Seismic Risks Studied
The NRC has been concerned about seismic risks to its facilities for some time, the AP reports. Well before the Japanese quake and nuclear disaster in March, the agency launched its first review in years aimed at updating the seismic risks to the 104-reactor U.S. system.
That preliminary review showed that 27 nuclear reactors in the Eastern and Central U.S. may need safety upgrades, because they are more likely to get hit with an earthquake larger than the one for which they were designed, the AP said.
The NRC has just drafted a request for all operators in the system to recalculate their own seismic risk based on new assessments by geologists.
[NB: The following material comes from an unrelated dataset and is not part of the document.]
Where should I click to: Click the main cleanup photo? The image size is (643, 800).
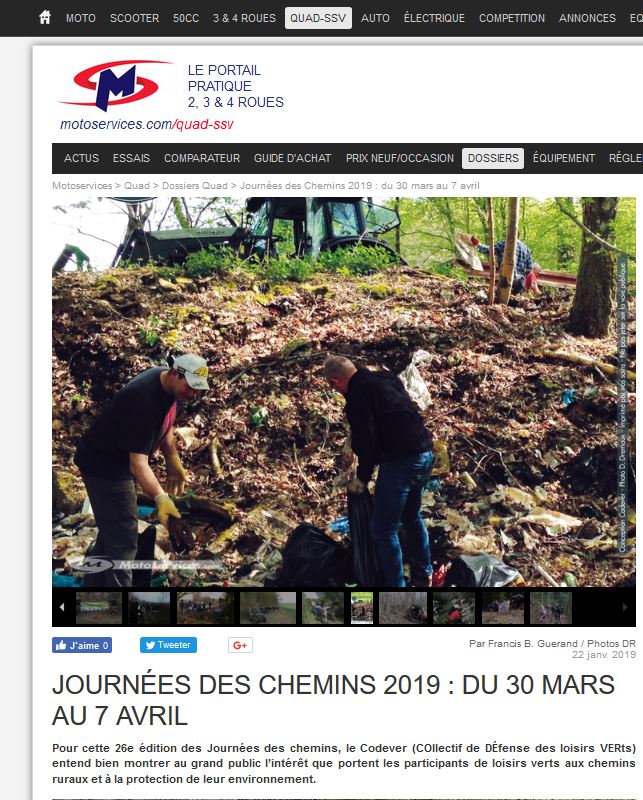click(344, 392)
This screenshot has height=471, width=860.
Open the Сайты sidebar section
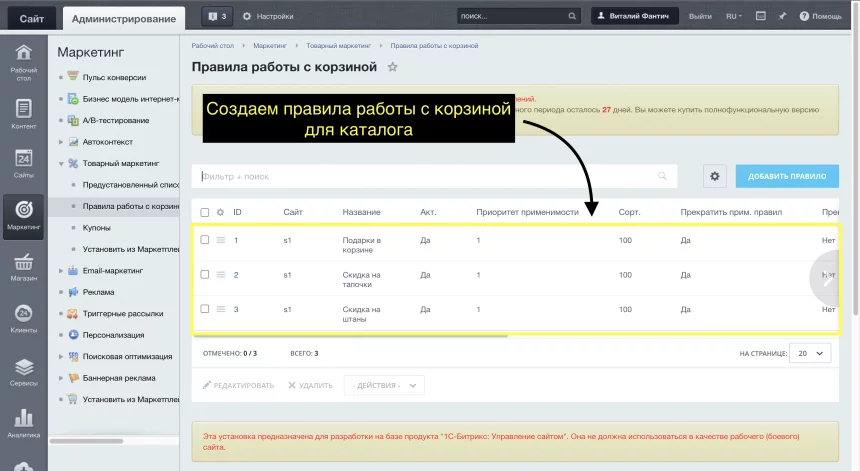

That request will likely not go out until late this year.
The NRC and the industry say reactors are safe as they are, for now, with a risk of core damage occurring in one accident every 500 years.
But emails obtained by the Associated Press “show that NRC experts were worried privately this year that plants needed stronger safeguards to account for the higher risk assessments.”
The news service noted: “Federal scientists update seismic assessments every five to six years to revise building codes for some structures. But no similar system is in place for all but two of the nation’s 104 reactors -- even though improving earthquake science has revealed greater risks than previously realized.”
The only exception is California’s Diablo Canyon plant, AP said, “which has been required to review the risk of an earthquake routinely since 1985.”
Otherwise, “the NRC does not require plants to re-examine their seismic risks to renew operating licenses for 20 years.”
‘Not a Good Story’
The AP said it had reviewed thousands of pages of NRC internal emails after the Japanese earthquake, including some expressing concern about possibly outdated analyses of quake risk to the U.S. system.
One seismologist acknowledged that recent science showed stronger quakes could happen. “Frankly, it is not a good story for us,” she wrote to agency colleagues.
Brian Sheron, who heads the NRC’s Office of Nuclear Regulatory Research, wrote in a March 14 email that updated numbers showed the government “didn’t know everything about the seismicity” in the central and eastern U.S., according to the AP.
“And isn’t there a prediction that the West Coast is likely to get hit with some huge earthquake in the next 30 years or so?” Sheron wrote. “Yet we relicense their plants.”